→ Aim of the exercise
Write out exactly, and only, the lines below from the line with "Image resolution: width=1024" through the line with "Open the ESP eye icon"; pictures do not belong in the copy.

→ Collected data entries
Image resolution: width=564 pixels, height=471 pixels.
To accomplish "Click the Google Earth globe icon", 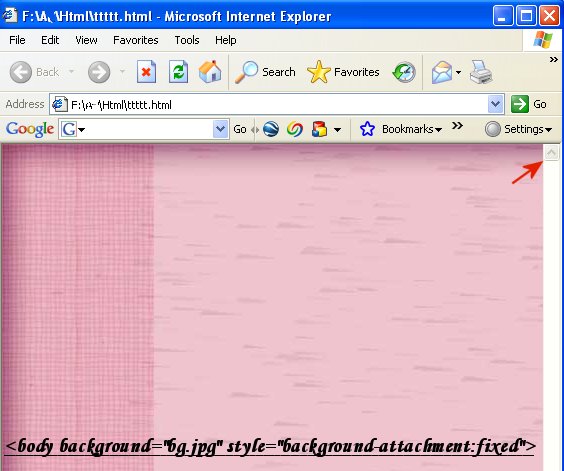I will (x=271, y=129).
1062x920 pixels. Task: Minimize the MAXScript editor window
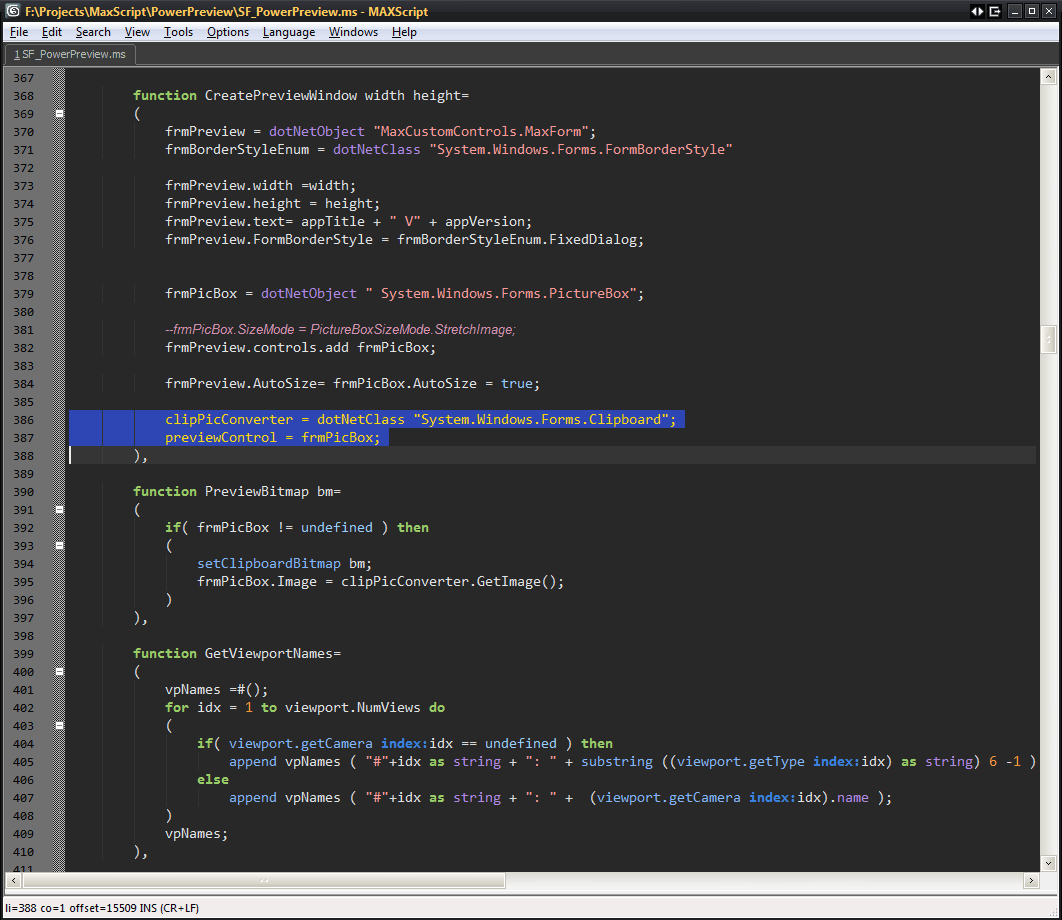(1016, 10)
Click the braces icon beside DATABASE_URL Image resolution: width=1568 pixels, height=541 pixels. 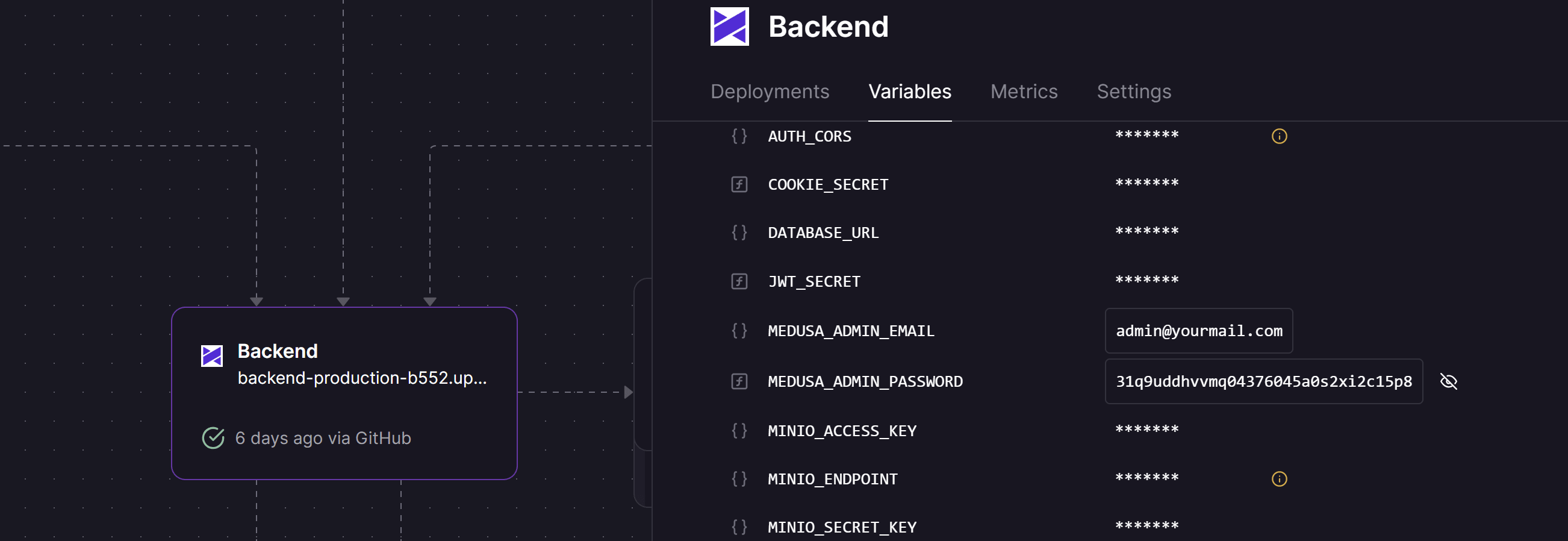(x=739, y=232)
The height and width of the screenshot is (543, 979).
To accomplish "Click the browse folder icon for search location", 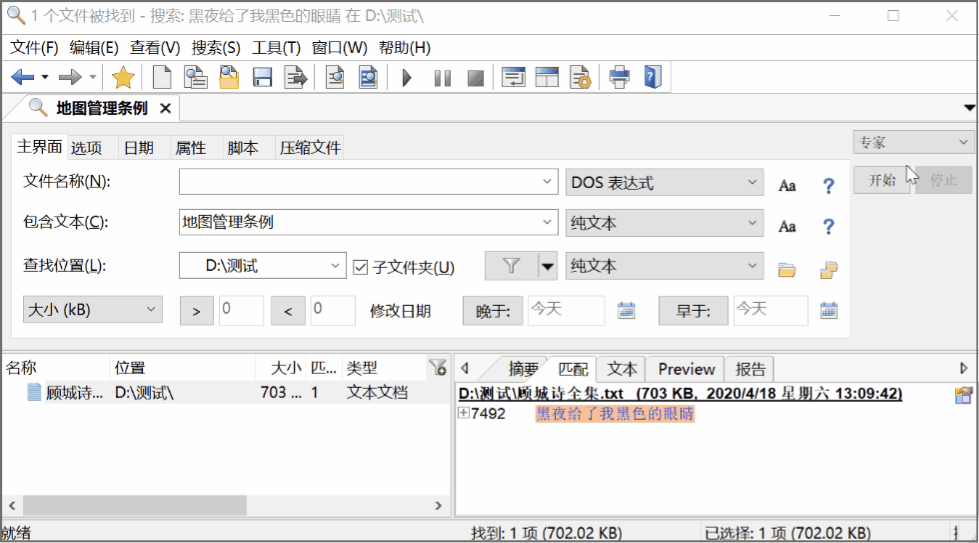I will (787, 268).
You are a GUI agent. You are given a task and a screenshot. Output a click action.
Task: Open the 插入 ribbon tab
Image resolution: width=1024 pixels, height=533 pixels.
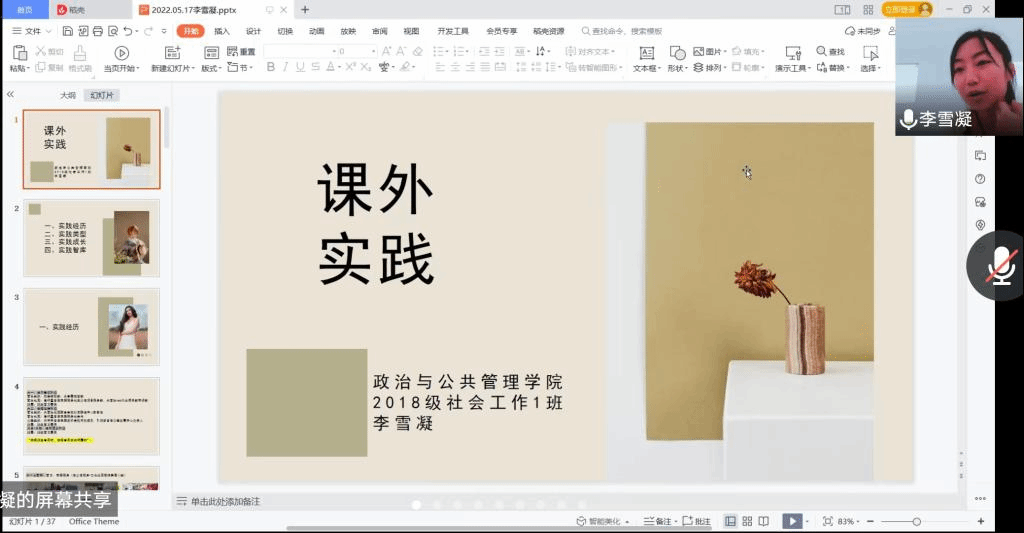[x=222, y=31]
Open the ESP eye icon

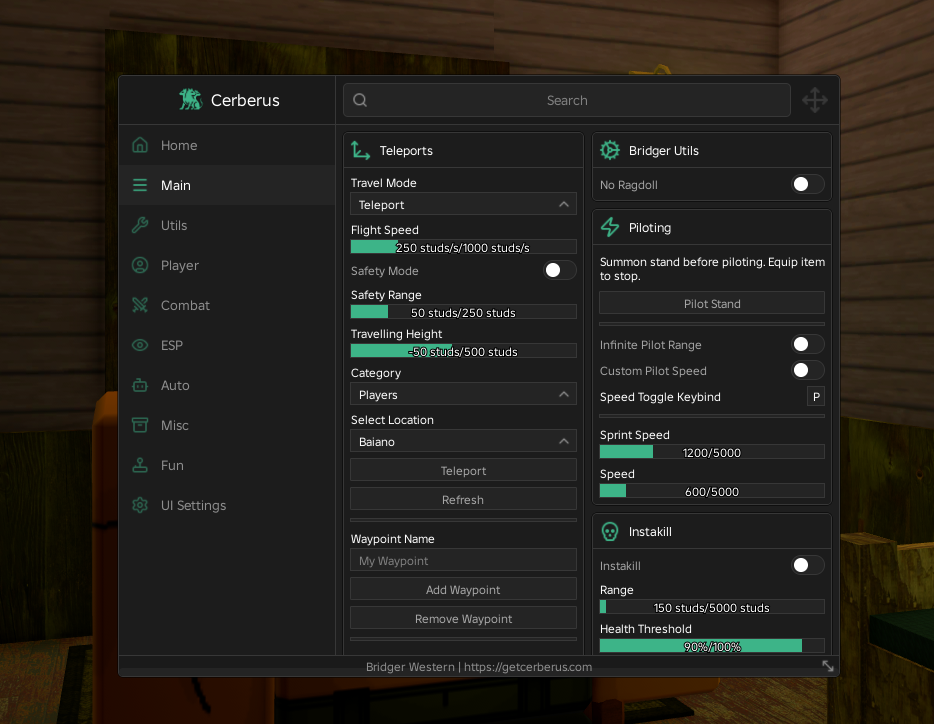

...

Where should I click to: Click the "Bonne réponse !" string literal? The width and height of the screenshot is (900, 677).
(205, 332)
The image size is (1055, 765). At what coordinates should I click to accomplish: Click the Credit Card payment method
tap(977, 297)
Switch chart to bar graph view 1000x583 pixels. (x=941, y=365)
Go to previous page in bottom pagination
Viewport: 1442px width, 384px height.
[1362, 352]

→ Answer to this task
Image resolution: width=1024 pixels, height=533 pixels.
[x=222, y=31]
Open the ESP eye icon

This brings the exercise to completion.